顺铂诱导多倍体肿瘤巨细胞模型的构建

Construction of a cisplatin-induced polyploid giant cancer cell model

目的:探讨顺铂在体外诱导肿瘤细胞构建多倍体肿瘤巨细胞(PGCC)模型的方法,并对构建的细胞模型特性进行考察。方法:分别采用1.5、3、6、12、24μg/mL的顺铂处理A549细胞24 h,以及3μg/mL的顺铂处理3、4、5 d,流式细胞术检测其DNA含量变化,选择DNA含量最高的组合作为顺铂诱导A549、HepG2、SK-OV-3细胞形成PGCC的浓度和时间;Giemsa染色观察3种已处理细胞的表面积和DNA核面积变化;逆转录定量PCR检测3种已处理细胞的干性基因Nanog、Sox-2、OCT-4、c-Myc的mRNA表达情况,流式细胞术检测3种已处理细胞的干性表面标志物CD44、CD133的表达情况;β-半乳糖苷酶染色检测3种已处理细胞的衰老情况;MTT法检测0.75、1.5、3、6、12、24、48、96μg/mL顺铂作用于3种已处理细胞72 h的细胞活力。结果:3μg/mL顺铂处理3 d可有效诱导3种细胞系形成多倍体(>4N)细胞。诱导后的细胞表现出以下特征:细胞和核面积显著增大;干性标志物CD44、CD133表达不同程度上调,部分干性基因表达增加;部分A549细胞呈现衰老表型;与对照组相比,源于A549和SK-OV-3细胞的PGCC对顺铂的耐受性增强(P<0.01)。
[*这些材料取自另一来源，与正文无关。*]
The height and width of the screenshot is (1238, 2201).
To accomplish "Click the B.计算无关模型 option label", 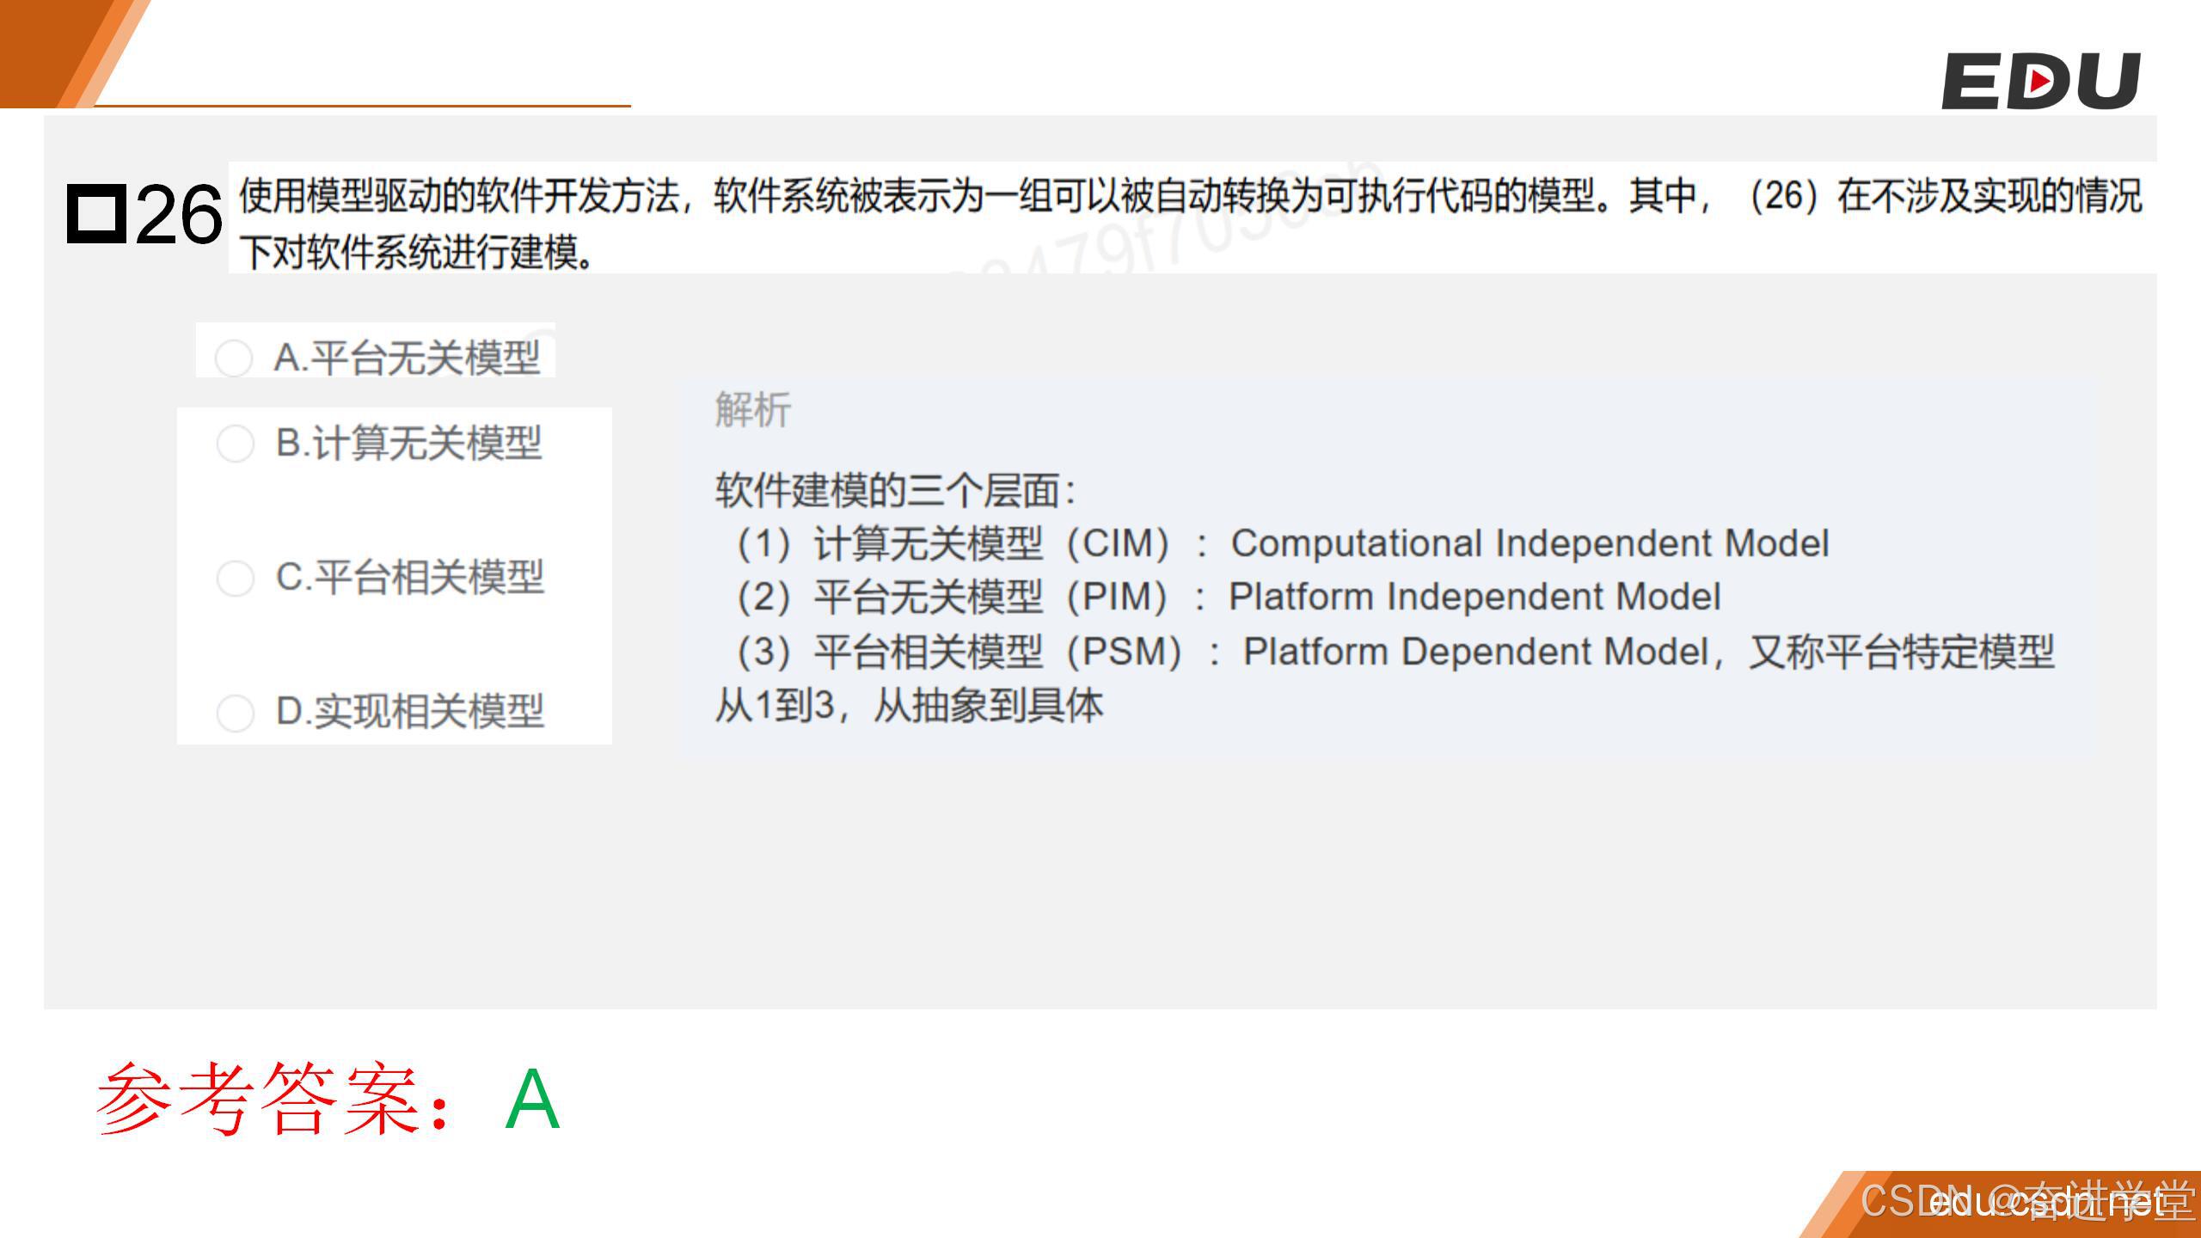I will (x=408, y=444).
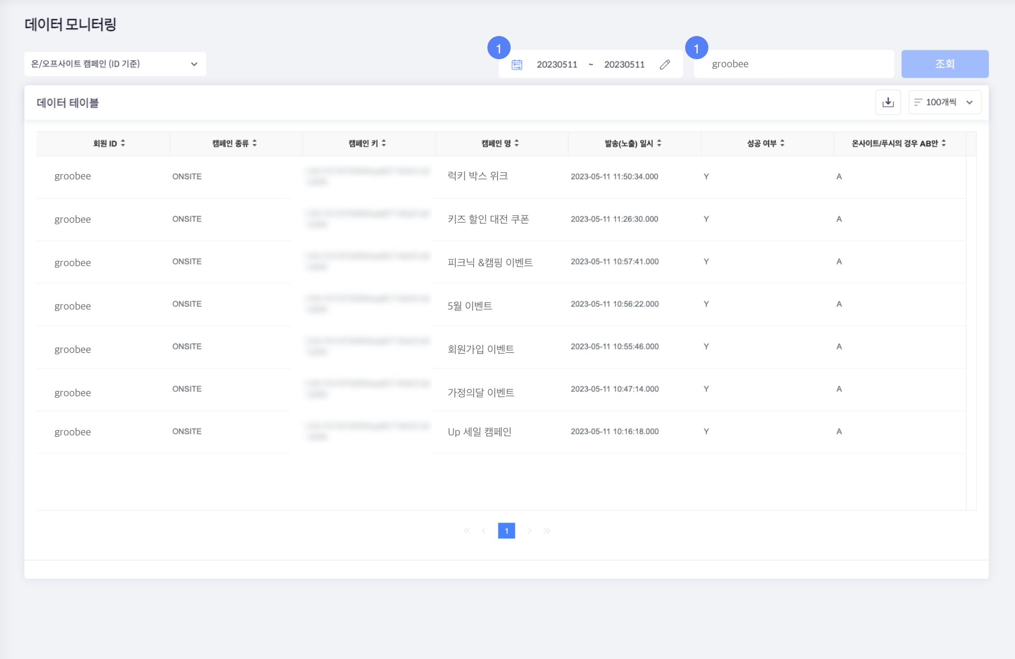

结论:成功建立了顺铂诱导的源于A549细胞的PGCC模型,该模型诱导的A549 PGCC具有增大的细胞表面积和核面积,表达干性基因Nanog、Sox-2、OCT-4,对顺铂的耐受度增加,为进一步研究肿瘤耐药机制提供了有效的实验平台。

OBJECTIVE:To investigate the characteristics and mechanisms of cisplatin-induced polyploid giant cancer cells(PGCCs)in vitro.METHODS:Cultured cells were treated with cisplatin at concentrations of 1.5,3,6,12,and 24μg/mL for 3,4,and 5 days.DNA content was analyzed by flow cytometry to determine the optimal combination of concentration and duration for PGCC induction in A549,HepG2,and SK-OV-3 cells.Morphological changes and DNA nuclear area were examined through morphological observation and Giemsa staining.Expression of stemness genes(Nanog,Sox-2,OCT-4,c-Myc)was evaluated by RT-qPCR,while stemness surface markers(CD44,CD133)were analyzed by flow cytometry.Cell senescence was assessed byβ-galactosidase staining.After 72-hour treatment with cisplatin at concentrations ranging from 0.75 to 96μg/mL,cell viability was measured by the MTT assay.RESULTS:Treatment with 3μg/mL cisplatin for 3 d effectively induced polyploidy(>4N)in all three cell lines.The induced cells exhibited significantly increased cell and nuclear areas;varying degrees of upregulation in stemness markers CD44 and CD133,along with partial increase in stemness gene expression;partial senescence phenotype in A549 cells;and enhanced cisplatin tolerance in A549 and SK-OV-3 PGCCs compared to controls.CONCLUSION:The cisplatin-induced PGCC model in A549 cells demonstrated enlarged cell and nuclear areas,expressed stemness genes(Nanog,Sox-2,OCT-4),and showed increased cisplatin tolerance.The model may be useful for investigating,drug resistance mechanisms.